Jesus Simulator
Jesus Simulator - (Imagem: VRCFORGE STUDIOS).

A Sony intensificou sua política de limpeza contra o chamado shovelware — jogos de baixíssima qualidade técnica — ao remover Jesus Simulator da PlayStation Store. A movimentação faz parte de um esforço contínuo da gigante japonesa para filtrar o catálogo do console, priorizando títulos que apresentem um polimento mínimo e removendo experiências que não atendem aos padrões de desempenho exigidos pelos usuários.

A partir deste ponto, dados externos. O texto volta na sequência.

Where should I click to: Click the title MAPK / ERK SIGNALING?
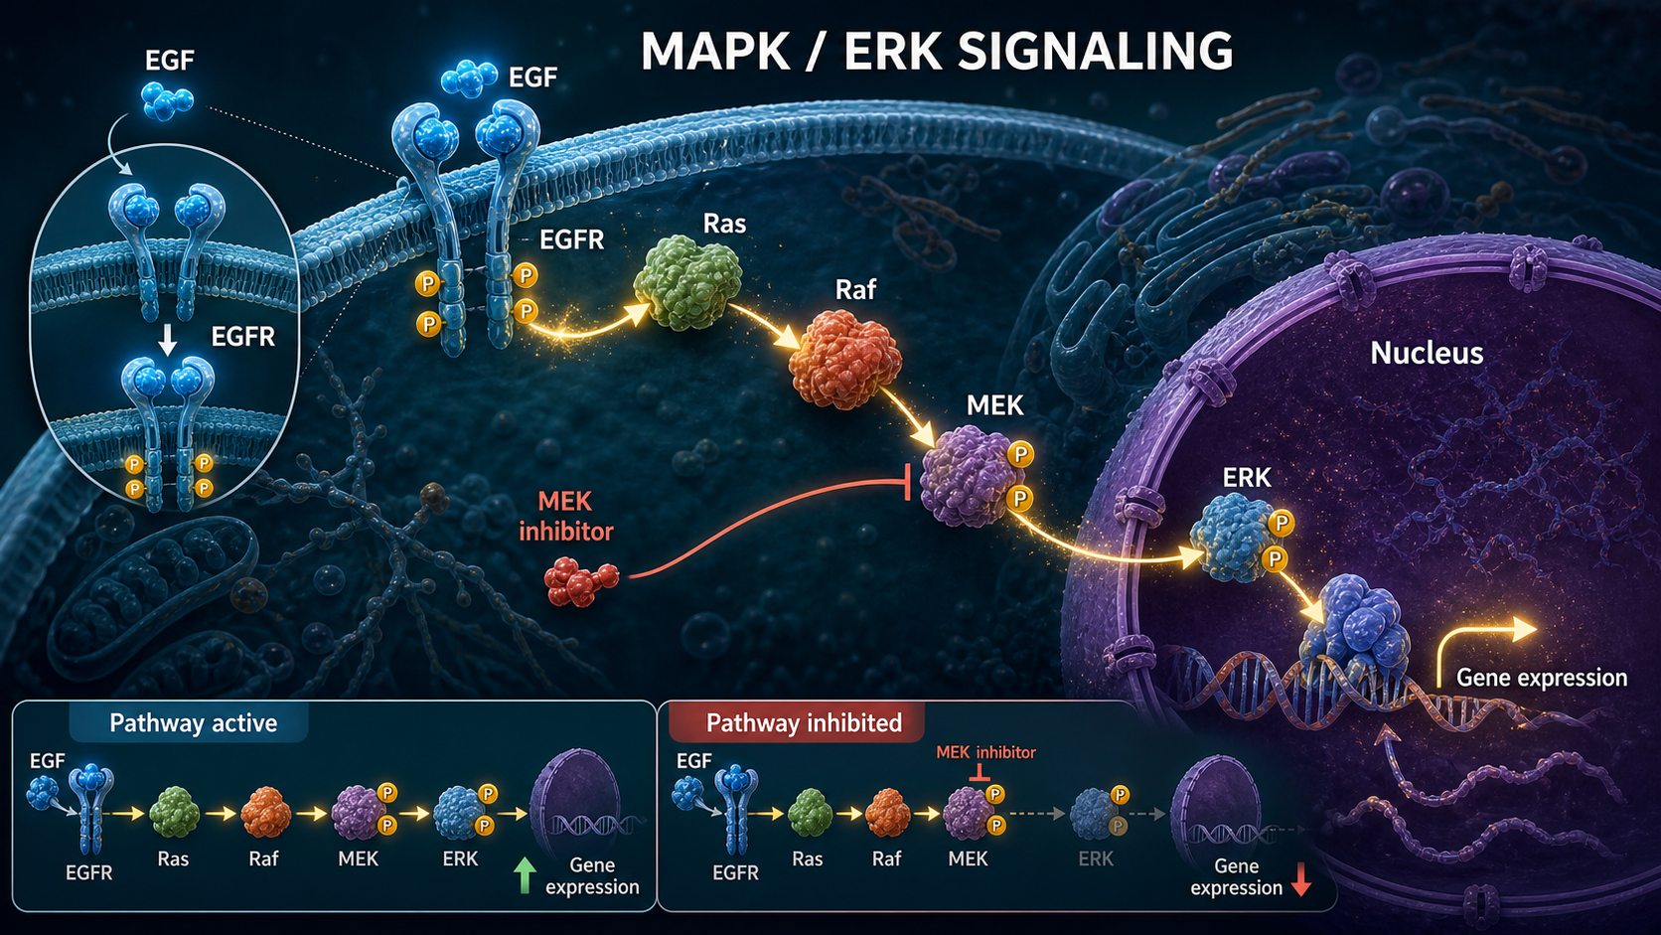tap(937, 51)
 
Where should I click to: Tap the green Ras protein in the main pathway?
tap(688, 282)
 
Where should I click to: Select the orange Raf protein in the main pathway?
tap(845, 360)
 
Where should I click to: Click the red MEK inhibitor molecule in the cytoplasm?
tap(580, 581)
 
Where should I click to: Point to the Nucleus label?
tap(1427, 353)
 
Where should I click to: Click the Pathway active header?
tap(193, 723)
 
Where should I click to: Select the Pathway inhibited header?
tap(804, 723)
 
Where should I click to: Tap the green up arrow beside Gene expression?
tap(525, 875)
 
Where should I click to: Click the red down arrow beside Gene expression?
tap(1301, 878)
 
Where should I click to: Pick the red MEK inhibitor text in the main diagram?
tap(566, 517)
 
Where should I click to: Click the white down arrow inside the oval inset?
tap(168, 340)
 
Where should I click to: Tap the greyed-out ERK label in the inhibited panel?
tap(1095, 858)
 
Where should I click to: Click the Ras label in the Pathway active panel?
tap(173, 858)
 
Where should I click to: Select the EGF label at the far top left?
tap(169, 60)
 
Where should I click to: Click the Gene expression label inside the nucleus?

Lançado originalmente em 23 de março de 2026, o título se propunha a ser uma experiência educativa e histórica sobre passagens bíblicas. No entanto, o jogo não sobreviveu aos novos filtros de moderação da Sony. A remoção ocorreu poucos dias após o lançamento, coincidindo com o período da Páscoa, após o software apresentar baixa adesão e críticas técnicas contundentes por parte da comunidade.

Jesus Simulator

A decisão da Sony destaca um desafio logístico e ético que a plataforma enfrenta: como equilibrar a liberdade de publicação com a necessidade de uma curadoria rigorosa. Especialistas do setor apontam que a facilidade de aprovação automática permitiu que projetos com falhas técnicas graves ou ativos genéricos inundassem a loja, prejudicando a visibilidade de desenvolvedores independentes que investem em qualidade real.

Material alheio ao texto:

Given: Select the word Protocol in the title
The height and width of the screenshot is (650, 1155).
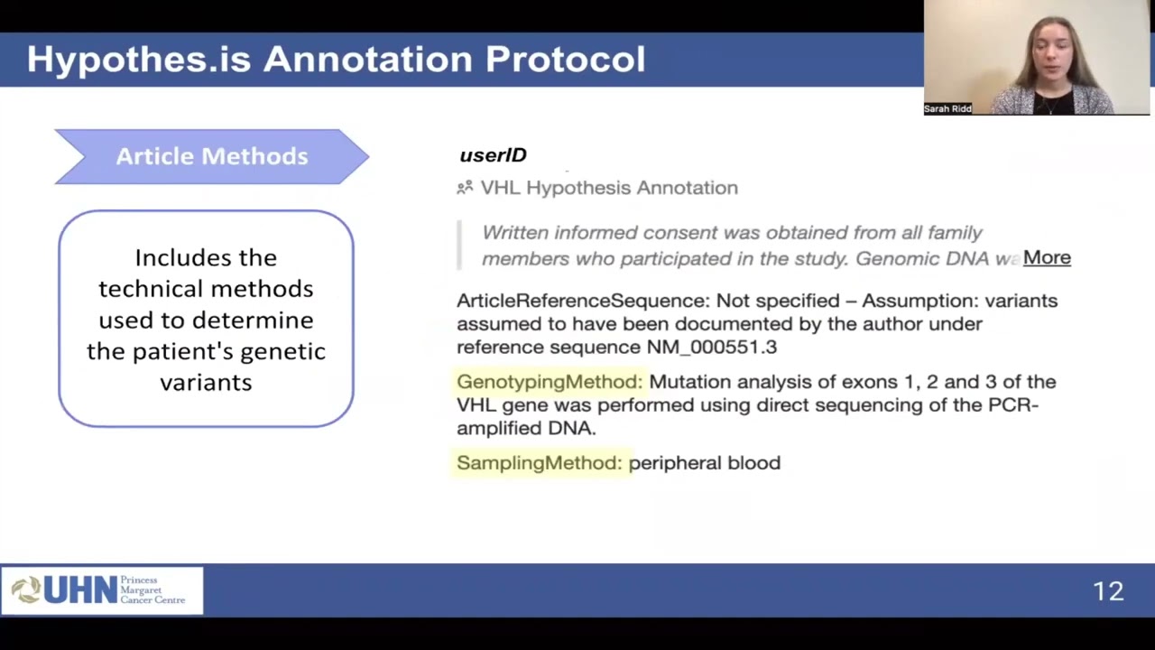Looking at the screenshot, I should (x=565, y=60).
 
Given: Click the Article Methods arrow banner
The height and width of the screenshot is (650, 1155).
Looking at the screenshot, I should (x=211, y=156).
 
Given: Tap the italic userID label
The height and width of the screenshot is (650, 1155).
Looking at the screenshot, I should (x=493, y=155).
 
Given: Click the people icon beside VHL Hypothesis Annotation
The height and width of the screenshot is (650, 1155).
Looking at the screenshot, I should (x=465, y=188).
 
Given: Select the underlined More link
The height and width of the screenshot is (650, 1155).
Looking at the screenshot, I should (x=1047, y=258).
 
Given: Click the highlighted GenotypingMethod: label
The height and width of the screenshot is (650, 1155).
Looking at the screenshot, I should (x=549, y=382).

Embora a temática religiosa seja comum em diversas mídias, o critério para a exclusão de Jesus Simulator parece ter sido estritamente técnico e comercial. Outros títulos com propostas semelhantes, como Jesus: The Journey, permanecem ativos na loja, o que reforça a tese de que a Sony está avaliando o desempenho individual de cada software em vez de censurar temas específicos ou gêneros de nicho.

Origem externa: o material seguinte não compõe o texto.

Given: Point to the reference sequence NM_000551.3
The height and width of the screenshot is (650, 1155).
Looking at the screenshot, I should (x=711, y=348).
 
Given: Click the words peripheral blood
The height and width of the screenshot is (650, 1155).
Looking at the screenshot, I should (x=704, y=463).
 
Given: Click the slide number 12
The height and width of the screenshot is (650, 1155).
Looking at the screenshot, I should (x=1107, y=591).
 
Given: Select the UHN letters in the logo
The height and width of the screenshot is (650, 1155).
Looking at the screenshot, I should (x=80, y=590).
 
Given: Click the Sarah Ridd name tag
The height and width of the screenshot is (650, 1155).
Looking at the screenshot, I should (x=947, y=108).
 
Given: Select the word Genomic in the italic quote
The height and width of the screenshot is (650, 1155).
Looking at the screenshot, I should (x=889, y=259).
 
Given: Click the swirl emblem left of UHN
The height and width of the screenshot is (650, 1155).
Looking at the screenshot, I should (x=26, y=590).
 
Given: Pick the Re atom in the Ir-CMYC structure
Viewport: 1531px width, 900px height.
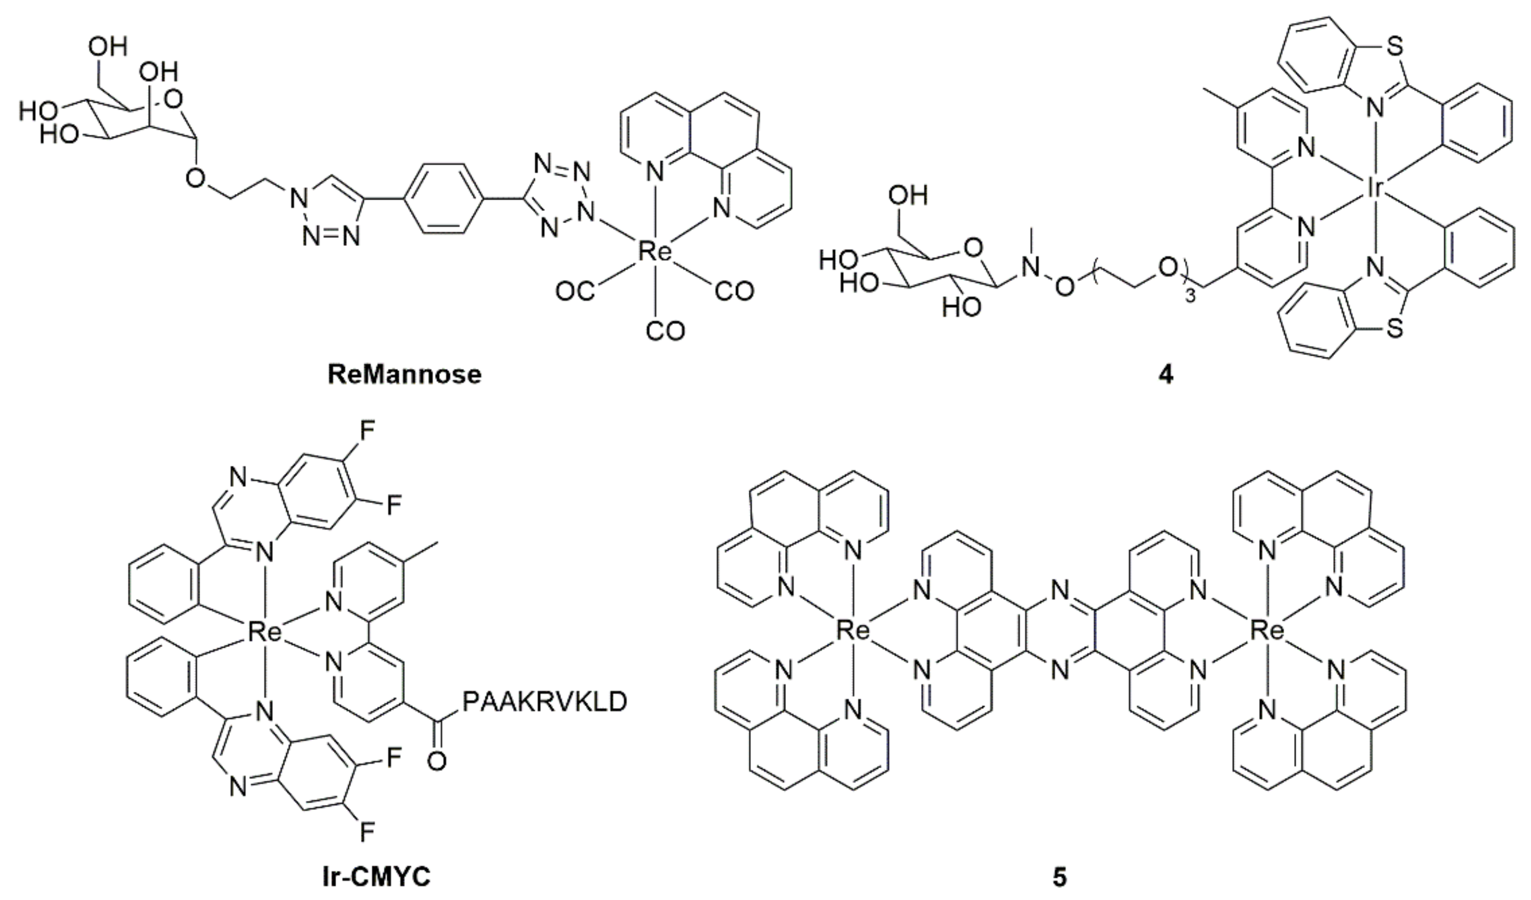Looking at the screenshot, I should pos(265,633).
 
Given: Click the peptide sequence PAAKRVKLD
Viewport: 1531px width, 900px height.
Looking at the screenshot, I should pos(544,702).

  • Foco na Curadoria: A meta é reduzir o excesso de títulos “clone” ou feitos apenas para farmar troféus.
  • Desempenho Técnico: Jogos com bugs críticos ou falta de otimização estão no topo da lista de banimento.
  • Isenção Temática: A remoção foca no padrão do produto entregue, independentemente do gênero ou narrativa.

Essa postura de “faxina” no catálogo indica que a Sony busca recuperar o prestígio da PS Store como uma vitrine de produtos premium. Se a medida for aplicada com consistência, o jogador só tem a ganhar com uma loja mais organizada e livre de softwares experimentais sem polimento.